**GETOONDE TEKST:**
Senta als zelfbewuste, rebellerende vrouw, die zich afzet van de sociale orde, de Hollander celebreert als de vuurtoren van een utopische wereld en aan die tweestrijd ten onder gaat, daar zou ik mee kunnen leven. Moet Der Fliegende Holländer niet eens grondig door de mangel van een vrouwelijke regisseur worden gehaald? Hallo, Tatjana Gürbaca?
De oerversie van Dresden (1843) laat de fratsen van de fantasiebegaafde Senta eindigen in een zelfmoordscenario. Je begrijpt waarom hedendaagse regisseurs aan deze versie de voorkeur lijken te geven. Zo ook David Bösch. Ook in Frankfurt wordt de oerversie gespeeld zonder pauze en zonder verlossingsfinale. Ze komt overeen met Wagners oorspronkelijke intenties; de latere versie in 3 bedrijven kwam veeleer tot stand onder dwang van een zekere theaterpraktijk.
De prelude wordt genomen met gesloten doek. We zien de bemanning van Dalands schip sjorren met touwen, suggestief belicht door Olaf Winter. De gescheurde zeilen suggeren ernstige stormschade. Wanneer de Hollander aanmeert daalt een scheepsschroef uit de toneeltoren. Ze lijkt meer op een propeller maar als beeld is het adequaat. De Steuermann slaapt pas in na een bezwerende handbeweging van de Hollander. Zijn handlangers zijn gure bikers, elk op een Harley Davidson met verblindende koplampen. De naam van hun motorclub dragen ze op de rug: The Flying Dutchman. Hun sigaretten doven ze in hun hand.
Andreas Bauer draagt Dalands kapiteinspet alsof hij zijn leven lang niets anders heeft gedaan. Zijn flesje bier ontkurkt hij met zijn tanden. De deal met de Hollander komt hem goed uit en de Hollander is gul met het uitstrooien van bankbiljetten. Mij zou het niet verbazen indien hij volgende week genoemd wordt in de Panama Papers.
Het liefdesduet wordt opgeleukt met fonkelende led-lichtjes aan de hemel.
Erik, een schimmige rebel met jeansvest en vetkuif, is tweede keus en dat lezen we ook af aan zijn vervoersmiddel: een brommertje.
Deze productie is vooral in scenografisch opzicht zeer de moeite waard. De Pakistaanse sweatshop van Patrick Bannwart is grandioos met zijn chaos aan kabels, electriciteitspalen en flarden van betonnen wanden: Zaventem na de aanslag als het ware.

**GEGEVENSSET:**
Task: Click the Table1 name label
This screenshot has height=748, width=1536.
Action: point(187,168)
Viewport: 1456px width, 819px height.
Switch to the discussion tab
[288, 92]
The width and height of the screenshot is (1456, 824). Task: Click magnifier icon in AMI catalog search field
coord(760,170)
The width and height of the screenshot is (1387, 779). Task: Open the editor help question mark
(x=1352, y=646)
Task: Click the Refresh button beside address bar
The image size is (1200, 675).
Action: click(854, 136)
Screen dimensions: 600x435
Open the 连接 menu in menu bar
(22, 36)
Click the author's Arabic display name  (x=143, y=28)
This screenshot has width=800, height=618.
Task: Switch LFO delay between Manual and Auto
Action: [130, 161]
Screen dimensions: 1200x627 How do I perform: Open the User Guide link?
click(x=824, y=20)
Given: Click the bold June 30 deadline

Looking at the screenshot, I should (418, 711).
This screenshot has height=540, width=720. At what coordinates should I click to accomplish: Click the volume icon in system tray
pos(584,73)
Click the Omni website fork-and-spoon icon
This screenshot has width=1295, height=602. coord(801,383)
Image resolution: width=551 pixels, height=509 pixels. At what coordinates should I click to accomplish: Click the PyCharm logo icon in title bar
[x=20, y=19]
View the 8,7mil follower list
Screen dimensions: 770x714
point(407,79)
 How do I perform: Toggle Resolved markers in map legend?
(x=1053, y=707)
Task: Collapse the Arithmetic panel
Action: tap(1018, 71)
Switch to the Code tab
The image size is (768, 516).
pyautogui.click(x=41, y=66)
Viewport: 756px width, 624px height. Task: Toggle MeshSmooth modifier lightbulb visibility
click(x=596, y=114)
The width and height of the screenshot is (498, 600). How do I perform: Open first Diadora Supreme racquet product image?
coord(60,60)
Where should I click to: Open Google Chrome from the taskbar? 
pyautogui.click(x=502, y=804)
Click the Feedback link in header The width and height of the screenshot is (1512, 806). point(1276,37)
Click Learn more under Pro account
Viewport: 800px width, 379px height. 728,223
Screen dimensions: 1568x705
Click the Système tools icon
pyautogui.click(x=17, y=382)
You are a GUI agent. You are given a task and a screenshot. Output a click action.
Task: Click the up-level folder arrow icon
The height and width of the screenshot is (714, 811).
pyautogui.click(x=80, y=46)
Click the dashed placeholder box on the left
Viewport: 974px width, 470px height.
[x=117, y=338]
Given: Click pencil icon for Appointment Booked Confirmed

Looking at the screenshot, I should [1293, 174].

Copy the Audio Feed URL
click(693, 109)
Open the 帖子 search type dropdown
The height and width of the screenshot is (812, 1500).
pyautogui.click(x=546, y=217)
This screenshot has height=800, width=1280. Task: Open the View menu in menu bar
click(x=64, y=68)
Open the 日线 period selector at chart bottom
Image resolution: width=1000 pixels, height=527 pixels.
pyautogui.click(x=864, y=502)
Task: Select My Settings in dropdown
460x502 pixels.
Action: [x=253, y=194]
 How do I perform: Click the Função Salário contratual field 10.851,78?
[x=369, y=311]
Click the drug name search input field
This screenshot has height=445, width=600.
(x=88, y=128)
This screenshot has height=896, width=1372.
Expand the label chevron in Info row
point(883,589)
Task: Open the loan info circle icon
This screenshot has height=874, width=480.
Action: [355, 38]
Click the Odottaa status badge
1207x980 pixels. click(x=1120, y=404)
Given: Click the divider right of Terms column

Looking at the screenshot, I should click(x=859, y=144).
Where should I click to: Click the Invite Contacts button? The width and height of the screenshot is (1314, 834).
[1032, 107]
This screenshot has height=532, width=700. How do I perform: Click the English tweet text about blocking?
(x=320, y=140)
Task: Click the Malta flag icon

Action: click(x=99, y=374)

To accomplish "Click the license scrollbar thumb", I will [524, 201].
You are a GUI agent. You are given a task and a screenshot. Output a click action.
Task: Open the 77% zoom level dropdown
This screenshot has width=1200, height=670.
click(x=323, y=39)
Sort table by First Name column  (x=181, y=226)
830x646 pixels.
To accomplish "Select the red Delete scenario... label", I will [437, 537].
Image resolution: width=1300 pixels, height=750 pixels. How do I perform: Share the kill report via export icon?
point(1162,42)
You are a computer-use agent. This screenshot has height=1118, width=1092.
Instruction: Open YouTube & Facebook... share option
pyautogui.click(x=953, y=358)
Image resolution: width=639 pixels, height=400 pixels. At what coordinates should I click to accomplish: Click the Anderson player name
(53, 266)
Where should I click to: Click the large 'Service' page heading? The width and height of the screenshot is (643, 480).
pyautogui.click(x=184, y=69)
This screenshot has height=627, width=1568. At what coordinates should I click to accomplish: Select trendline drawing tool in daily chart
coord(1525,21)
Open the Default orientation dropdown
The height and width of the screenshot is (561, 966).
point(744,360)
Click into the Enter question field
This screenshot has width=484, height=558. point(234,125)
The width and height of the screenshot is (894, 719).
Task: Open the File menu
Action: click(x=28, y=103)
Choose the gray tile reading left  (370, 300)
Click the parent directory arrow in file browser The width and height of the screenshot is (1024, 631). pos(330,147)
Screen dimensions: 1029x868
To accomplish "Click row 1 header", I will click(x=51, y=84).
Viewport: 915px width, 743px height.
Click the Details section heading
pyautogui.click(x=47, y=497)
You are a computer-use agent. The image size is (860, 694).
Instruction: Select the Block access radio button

**TEST JEZELF:**
A. Schrijf uit de tekst over Der Fliegende Holländer alles over vanaf "Andreas Bauer draagt" tot en met "aan de hemel.".
B. Vertaal deze zin uit de tekst over Der Fliegende Holländer in het Engels: "Andreas Bauer draagt Dalands kapiteinspet alsof hij zijn leven lang niets anders heeft gedaan."
C. Zet de tekst over Der Fliegende Holländer voort vanaf het punt waar hij ophoudt.

**ANTWOORDEN:**
A.
Andreas Bauer draagt Dalands kapiteinspet alsof hij zijn leven lang niets anders heeft gedaan. Zijn flesje bier ontkurkt hij met zijn tanden. De deal met de Hollander komt hem goed uit en de Hollander is gul met het uitstrooien van bankbiljetten. Mij zou het niet verbazen indien hij volgende week genoemd wordt in de Panama Papers.
Het liefdesduet wordt opgeleukt met fonkelende led-lichtjes aan de hemel.

B. Andreas Bauer wears Daland's captain's cap as if he has done nothing else his whole life.

C.
In de finale overgieten de bikers het toneel met benzine. De propeller gaat in de fik. Senta bezwijkt, een lucifer in de hand.
In vocaal opzicht was deze voorstelling geen echte hoogvlieger. Amber Wagner als Senta mist al eens een inzet en een registerovergang is al eens minder fraai maar de voordracht heeft alle zinnelijkheid van een hoogdramatische Wagnersopraan.
Andreas Bauer was voortreffelijk in zijn spel als Daland. Frasering en articulatie waren uitstekend maar zijn vocale mogelijkheden gingen niet ver genoeg. Zo kon hij in de coda van "Mögst du, mein Kind" niet het vereiste gewicht leggen.
James Rutherford wist mij als Hollander niet te overtuigen. De stem mist focus en kan daardoor onvoldoende projecteren. Het timbre kon erg onaangenaam worden en het vibrato kreeg hij niet altijd onder controle. We zien hem niet meteen een boeiende, genuanceerde Wotan zingen in de Ring, zoals van hem in Frankfurt wordt verwacht.
Vincent Wolfsteiner zong Erik als een Siegmund, passioneel maar zoals zo vaak, zonder italianità.
De Koreaanse dirigente Eun Sun Kim zette in op spektakel. Daardoor verloor haar lezing veel aan subtiliteiten maar entertainend was het wel.
Dat was een uitstekende geregisseerde en entertainende theateravond maar het gevoel van onbehagen met Der Fliegende Holländer is gebleven.
De volgende afspraak met Der Fliegende Holländer is gepland in Antwerpen in de regie van Tatjana Gürbaca.